As winter draws to a close, one wonders just how much resiliency we have left. The pandemic – once again – seems to be on the wane. But before we can garner hope, we are met with a three-week blockade of the nation’s capital followed by an even more harrowing invasion of Ukraine by Russia.
While I have no idea what will come next, I do know that throughout these unprecedented times Canadian policing has remained dedicated to upholding community safety and wellbeing. Training institutions, academies, and units have demonstrated ongoing resourcefulness and innovation to meet the professional development needs of the public safety sector.
What started as a pandemic-driven need to pivot to online learning shows no signs of slowing down. Instead of giving up these new tools and approaches as we begin to move towards an endemic state, there has been an even greater emphasis on improving virtual training to augment and complement the vast array of in-person training.
At CPKN, our staff have the privilege of working with some of the most progressive leaders and organizations in professional development for Canadian policing. In recent months, we have received many suggestions and opportunities for improving our learning systems and services. Police services, such as Toronto, OPP, Edmonton, and Surrey, have contributed to enhancements to our learning management system (LMS), which provides customized portals to more than 70 organizations. All our active learners will benefit from these changes, and there will be more to come. This year, our goal is to make the LMS the best it can be.

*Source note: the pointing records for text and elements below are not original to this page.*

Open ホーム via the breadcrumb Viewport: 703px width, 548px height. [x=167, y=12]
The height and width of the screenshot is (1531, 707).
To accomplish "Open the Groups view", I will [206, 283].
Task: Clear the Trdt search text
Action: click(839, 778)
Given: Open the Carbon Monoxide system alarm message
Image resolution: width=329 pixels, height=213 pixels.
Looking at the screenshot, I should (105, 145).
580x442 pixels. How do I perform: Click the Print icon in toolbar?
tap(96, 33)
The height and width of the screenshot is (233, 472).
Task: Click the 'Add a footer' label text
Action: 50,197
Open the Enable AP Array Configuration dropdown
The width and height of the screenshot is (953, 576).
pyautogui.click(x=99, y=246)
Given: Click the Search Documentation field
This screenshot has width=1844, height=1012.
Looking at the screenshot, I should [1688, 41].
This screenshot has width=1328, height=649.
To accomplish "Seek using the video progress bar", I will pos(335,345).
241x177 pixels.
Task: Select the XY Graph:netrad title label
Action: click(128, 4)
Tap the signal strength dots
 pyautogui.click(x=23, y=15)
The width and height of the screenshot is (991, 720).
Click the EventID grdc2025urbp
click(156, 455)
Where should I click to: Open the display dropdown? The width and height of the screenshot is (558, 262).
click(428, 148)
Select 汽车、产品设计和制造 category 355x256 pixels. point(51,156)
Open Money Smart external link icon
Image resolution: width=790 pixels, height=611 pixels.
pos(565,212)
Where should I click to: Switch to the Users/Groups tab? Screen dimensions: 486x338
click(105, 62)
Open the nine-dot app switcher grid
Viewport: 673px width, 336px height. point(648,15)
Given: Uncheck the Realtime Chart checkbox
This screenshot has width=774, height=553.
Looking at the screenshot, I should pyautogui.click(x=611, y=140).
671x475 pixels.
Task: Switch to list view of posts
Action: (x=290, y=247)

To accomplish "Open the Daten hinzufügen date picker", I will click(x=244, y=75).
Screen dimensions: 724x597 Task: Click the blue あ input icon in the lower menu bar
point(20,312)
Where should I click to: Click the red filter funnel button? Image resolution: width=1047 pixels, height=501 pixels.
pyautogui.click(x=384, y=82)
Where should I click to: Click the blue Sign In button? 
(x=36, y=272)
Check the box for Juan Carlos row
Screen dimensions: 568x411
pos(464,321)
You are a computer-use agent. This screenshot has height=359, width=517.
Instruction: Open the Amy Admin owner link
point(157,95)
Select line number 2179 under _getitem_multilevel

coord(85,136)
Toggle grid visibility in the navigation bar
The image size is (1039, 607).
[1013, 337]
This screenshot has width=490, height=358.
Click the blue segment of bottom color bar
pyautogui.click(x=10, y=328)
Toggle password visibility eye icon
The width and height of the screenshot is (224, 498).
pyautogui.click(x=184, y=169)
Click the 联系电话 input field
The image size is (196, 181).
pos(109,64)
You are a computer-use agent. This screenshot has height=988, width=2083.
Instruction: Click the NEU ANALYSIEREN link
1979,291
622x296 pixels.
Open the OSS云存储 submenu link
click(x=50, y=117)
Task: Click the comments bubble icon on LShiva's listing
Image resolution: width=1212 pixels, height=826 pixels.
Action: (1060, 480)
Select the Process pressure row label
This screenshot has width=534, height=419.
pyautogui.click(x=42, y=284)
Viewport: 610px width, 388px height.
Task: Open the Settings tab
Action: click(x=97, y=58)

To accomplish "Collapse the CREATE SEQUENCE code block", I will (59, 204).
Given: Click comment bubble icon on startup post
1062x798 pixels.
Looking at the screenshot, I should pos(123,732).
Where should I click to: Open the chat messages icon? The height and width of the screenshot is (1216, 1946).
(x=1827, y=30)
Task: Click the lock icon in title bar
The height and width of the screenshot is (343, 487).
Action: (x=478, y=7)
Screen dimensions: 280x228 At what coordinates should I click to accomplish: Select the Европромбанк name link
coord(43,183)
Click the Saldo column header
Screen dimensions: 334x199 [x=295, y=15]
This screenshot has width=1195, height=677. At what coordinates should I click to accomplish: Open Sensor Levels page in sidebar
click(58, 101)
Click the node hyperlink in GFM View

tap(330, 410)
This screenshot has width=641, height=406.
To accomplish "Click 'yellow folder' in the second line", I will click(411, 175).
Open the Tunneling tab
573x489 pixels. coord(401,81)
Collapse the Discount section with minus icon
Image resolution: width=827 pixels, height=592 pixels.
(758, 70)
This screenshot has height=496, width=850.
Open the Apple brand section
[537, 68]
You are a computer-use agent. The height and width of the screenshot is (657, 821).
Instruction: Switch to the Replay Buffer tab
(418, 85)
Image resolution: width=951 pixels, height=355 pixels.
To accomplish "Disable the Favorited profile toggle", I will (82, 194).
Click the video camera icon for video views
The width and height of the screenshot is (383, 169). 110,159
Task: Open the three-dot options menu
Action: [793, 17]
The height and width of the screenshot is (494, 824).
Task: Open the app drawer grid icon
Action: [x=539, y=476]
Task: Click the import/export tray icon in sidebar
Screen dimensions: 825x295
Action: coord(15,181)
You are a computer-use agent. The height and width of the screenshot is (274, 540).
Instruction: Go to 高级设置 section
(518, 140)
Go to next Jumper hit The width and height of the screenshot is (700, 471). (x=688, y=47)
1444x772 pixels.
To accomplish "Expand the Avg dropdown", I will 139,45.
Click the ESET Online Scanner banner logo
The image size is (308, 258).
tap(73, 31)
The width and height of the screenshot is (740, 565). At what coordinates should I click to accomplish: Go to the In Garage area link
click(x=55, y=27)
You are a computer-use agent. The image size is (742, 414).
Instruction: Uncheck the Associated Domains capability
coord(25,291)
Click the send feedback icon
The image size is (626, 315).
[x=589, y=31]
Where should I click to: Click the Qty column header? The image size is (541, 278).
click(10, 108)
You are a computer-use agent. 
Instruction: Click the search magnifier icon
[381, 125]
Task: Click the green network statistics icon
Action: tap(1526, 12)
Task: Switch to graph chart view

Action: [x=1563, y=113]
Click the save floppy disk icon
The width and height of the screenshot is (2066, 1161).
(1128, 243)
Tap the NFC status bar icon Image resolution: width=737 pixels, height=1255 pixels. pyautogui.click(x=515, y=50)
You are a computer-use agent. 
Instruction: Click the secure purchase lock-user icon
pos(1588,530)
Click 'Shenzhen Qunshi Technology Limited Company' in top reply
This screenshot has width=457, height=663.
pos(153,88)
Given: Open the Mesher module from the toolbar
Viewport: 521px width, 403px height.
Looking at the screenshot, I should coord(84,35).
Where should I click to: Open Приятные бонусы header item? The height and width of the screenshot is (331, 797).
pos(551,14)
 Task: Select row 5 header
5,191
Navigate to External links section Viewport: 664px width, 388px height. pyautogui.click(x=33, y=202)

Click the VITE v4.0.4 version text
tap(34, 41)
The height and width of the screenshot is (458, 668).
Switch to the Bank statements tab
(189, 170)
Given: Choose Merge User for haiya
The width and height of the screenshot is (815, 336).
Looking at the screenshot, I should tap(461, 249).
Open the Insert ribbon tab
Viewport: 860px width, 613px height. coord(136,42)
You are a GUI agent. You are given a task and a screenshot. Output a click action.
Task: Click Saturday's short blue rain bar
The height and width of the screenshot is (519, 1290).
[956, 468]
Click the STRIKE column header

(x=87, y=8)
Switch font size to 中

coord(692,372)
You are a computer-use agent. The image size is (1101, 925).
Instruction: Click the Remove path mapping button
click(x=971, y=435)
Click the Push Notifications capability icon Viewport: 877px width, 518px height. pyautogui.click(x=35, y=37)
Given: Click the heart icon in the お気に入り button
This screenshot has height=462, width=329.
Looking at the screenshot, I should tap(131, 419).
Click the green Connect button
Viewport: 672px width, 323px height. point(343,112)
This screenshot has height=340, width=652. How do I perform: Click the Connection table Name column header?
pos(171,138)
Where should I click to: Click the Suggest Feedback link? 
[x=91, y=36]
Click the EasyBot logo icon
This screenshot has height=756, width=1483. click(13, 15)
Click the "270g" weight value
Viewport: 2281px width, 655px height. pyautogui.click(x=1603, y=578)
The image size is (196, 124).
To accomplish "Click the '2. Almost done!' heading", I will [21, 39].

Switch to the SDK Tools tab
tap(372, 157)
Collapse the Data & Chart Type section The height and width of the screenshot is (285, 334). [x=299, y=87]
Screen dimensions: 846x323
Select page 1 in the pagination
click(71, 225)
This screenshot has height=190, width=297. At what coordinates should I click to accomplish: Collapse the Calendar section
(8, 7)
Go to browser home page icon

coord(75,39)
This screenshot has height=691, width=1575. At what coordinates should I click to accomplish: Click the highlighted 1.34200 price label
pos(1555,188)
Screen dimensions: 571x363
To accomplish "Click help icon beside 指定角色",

Beyond these improvements, this newsletter focuses on advancements across several areas of police training. Read on to learn about the development of a new national use of force model, how community consultation informed the RCMP’s courses on cultural awareness and anti-racism, and progress being made in wearable technologies to track cognitive load and stress levels.
I am not sure what challenges lay ahead, but our collective track record so far assures me that we are up to the task.